(Sarnia) On Wednesday, March 22, Don Ciparis and Emery Huszka of the National Farmers Union-Ontario brought agricultural concerns to the International Joint Commission on the Great Lakes meeting in Sarnia. They noted that farmers are willing and ready to make improvements to their farm operations. For example, some farmers are implementing the 4R fertilizer stewardship and strategic fertilizer best practices and using precision ag technology, crop rotation, and cover crops in grain production while livestock producers have detailed plans for manure, and organic operations choose non-chemical options. Other initiatives such as Environmental Farm Plans, soil and crop plans, and nutrient management regulations are already being implemented by Ontario farmers in many sectors.
“Farmers want real support though,” noted Huszka. “You wouldn’t invite your neighbour to dinner and then present them with a bill. Good programs need adequate funding. The Great Lakes Agricultural Stewardship Initiative was promising, but it was completely underfunded and initially was oversubscribed in 24 hours. When we speak of sustainable, the funding must take the long view.
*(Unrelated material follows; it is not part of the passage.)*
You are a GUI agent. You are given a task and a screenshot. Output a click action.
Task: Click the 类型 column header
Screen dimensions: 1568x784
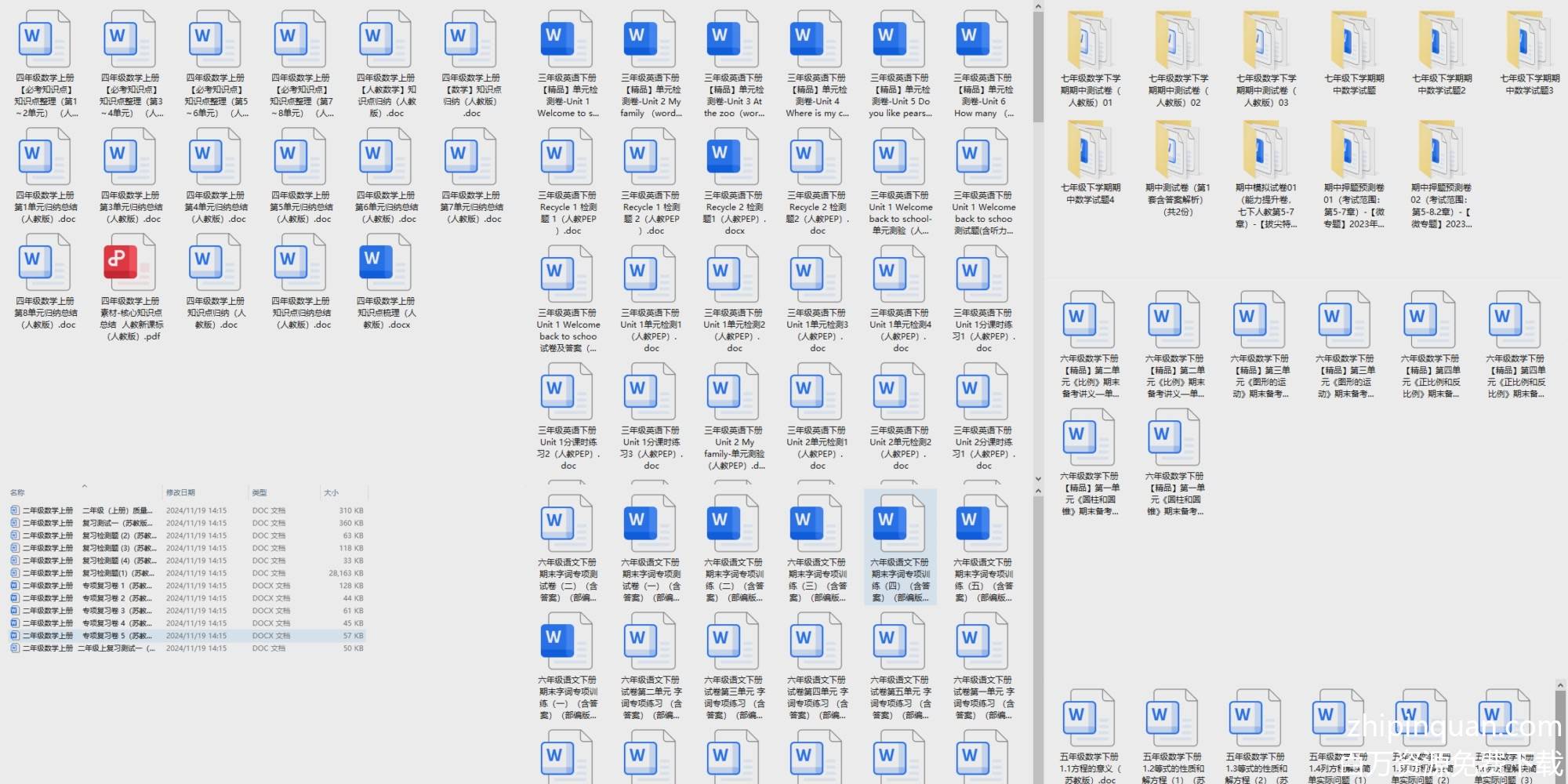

Good stewards need good tools.”
Huszka and Ciparis presented on additional agriculture best practices including minimum or no-till options that reduce run off threats and assist in capturing available fertilizer through the use of cover crops, building organic soil composition to enhance water retention, and buffer strips, wind breaks, and minimum setbacks to water courses to prevent soil erosion.
“Algae blooms in the Great Lakes are a societal problem; Ontario farmers are only one small piece of the puzzle,” commented Ciparis. “We need everyone at the table participating, without exception, including the provinces and states, as well as other stakeholders that depend on the Great Lakes.”
In his presentation to the IJC, Ciparis cited a 2003 study from Ohio’s EPA, which found that the dumping of dredged materials by the Army Corps of Engineers created its own algae blooms. “I’ve been working on this issue for over ten years, and there are multiple causes. We need to make sure we’re all working on it together,” said Ciparis.